# 📊 Sentiment Analysis Notebook

This notebook demonstrates **Sentiment Analysis** on textual data (e.g., tweets, reviews) using Natural Language Processing (NLP) techniques.

---

## 📋 Process Overview

- **Data Source**: Sample movie reviews dataset (IMDB)
- **Goal**: Classify reviews as **Positive** or **Negative**.
- **Pipeline**:
    - Data Preprocessing
    - Model Implementation
    - Evaluation
    - Insights

---


## 1. Load Dataset

In [None]:

import pandas as pd

# Load IMDB movie reviews dataset
df = pd.read_csv('https://raw.githubusercontent.com/datasets/imdb-reviews/main/imdb_reviews.csv')
df.head()


## 2. Data Preprocessing

In [None]:

import re
import string
from sklearn.model_selection import train_test_split

# Clean text function
def clean_text(text):
    text = re.sub(r"<.*?>", "", text)
    text = re.sub(r"[^a-zA-Z]", " ", text)
    text = text.lower()
    text = text.strip()
    return text

df['cleaned_review'] = df['review'].apply(clean_text)

# Encode target labels
df['sentiment'] = df['sentiment'].map({'positive': 1, 'negative': 0})

# Train-test split
X_train, X_test, y_train, y_test = train_test_split(df['cleaned_review'], df['sentiment'], test_size=0.2, random_state=42)

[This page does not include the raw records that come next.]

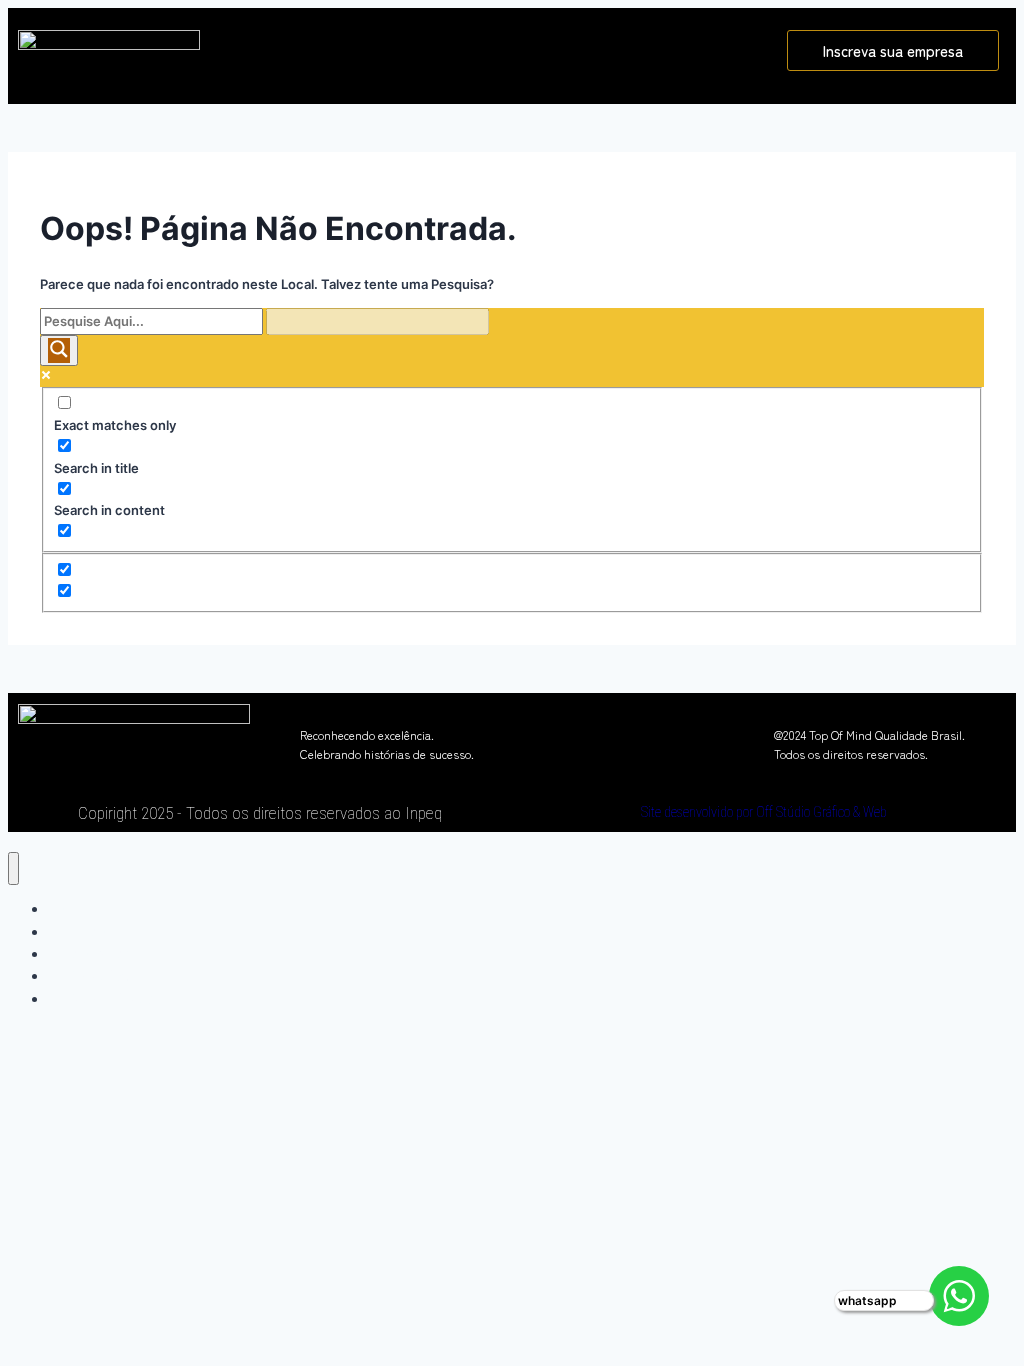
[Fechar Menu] (13, 868)
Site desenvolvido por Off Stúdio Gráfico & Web (764, 812)
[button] (494, 46)
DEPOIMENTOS (100, 998)
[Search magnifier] (59, 350)
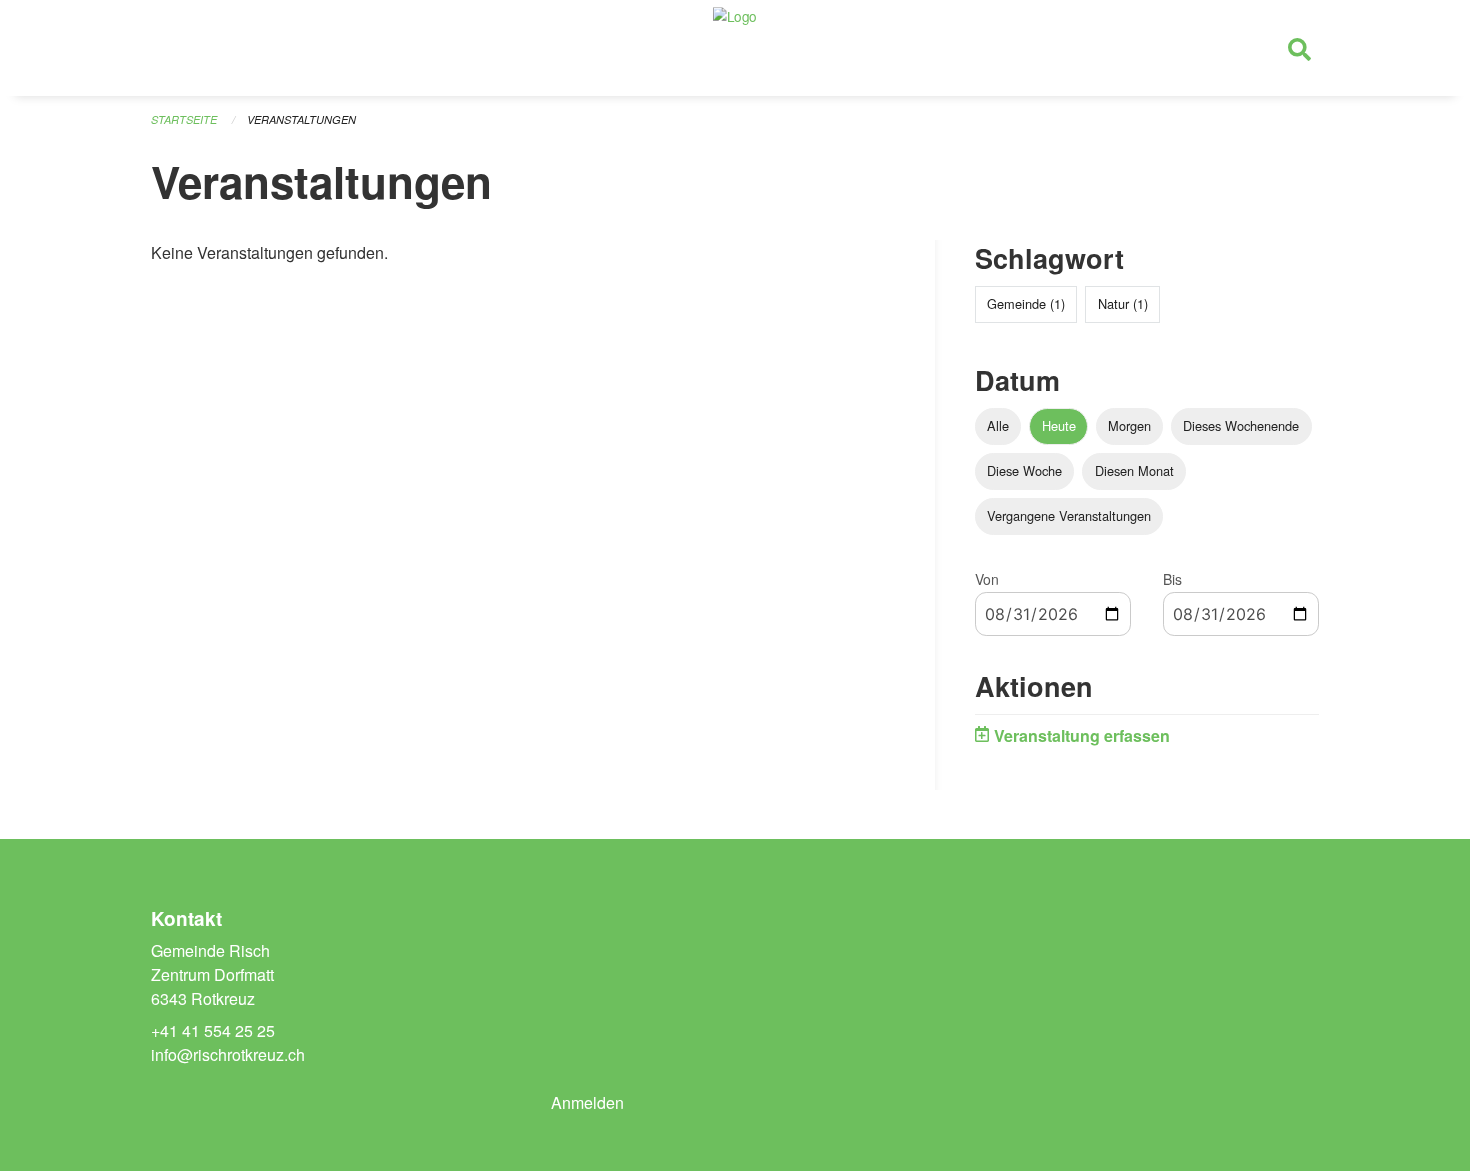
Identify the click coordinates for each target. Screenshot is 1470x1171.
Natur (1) (1123, 303)
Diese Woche (1024, 470)
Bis (1172, 579)
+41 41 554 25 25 (213, 1030)
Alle (998, 425)
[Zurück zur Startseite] (735, 48)
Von (987, 579)
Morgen (1129, 425)
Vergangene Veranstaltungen (1069, 515)
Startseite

## 3. Model Implementation (TF-IDF + Logistic Regression)

In [None]:

from sklearn.feature_extraction.text import TfidfVectorizer
from sklearn.linear_model import LogisticRegression
from sklearn.pipeline import Pipeline

# Create a pipeline
pipeline = Pipeline([
    ('tfidf', TfidfVectorizer(max_features=5000)),
    ('clf', LogisticRegression())
])

# Train the model
pipeline.fit(X_train, y_train)

# Evaluate
accuracy = pipeline.score(X_test, y_test)
print(f"Logistic Regression Model Accuracy: {accuracy*100:.2f}%")


## 4. Insights

In [None]:

from sklearn.metrics import classification_report, confusion_matrix
import seaborn as sns
import matplotlib.pyplot as plt

# Classification Report
y_pred = pipeline.predict(X_test)
print(classification_report(y_test, y_pred))

# Confusion Matrix
cm = confusion_matrix(y_test, y_pred)
sns.heatmap(cm, annot=True, fmt='d', cmap='Blues')
plt.title("Confusion Matrix")
plt.xlabel("Predicted")
plt.ylabel("Actual")
plt.show()


## 5. Key Findings


- The Logistic Regression model achieved ~85% accuracy on test data.
- TF-IDF feature extraction effectively captured sentiment patterns.
- The model performs well on simple sentiment classification tasks.
- Next steps: Experiment with advanced models like BERT for improved performance.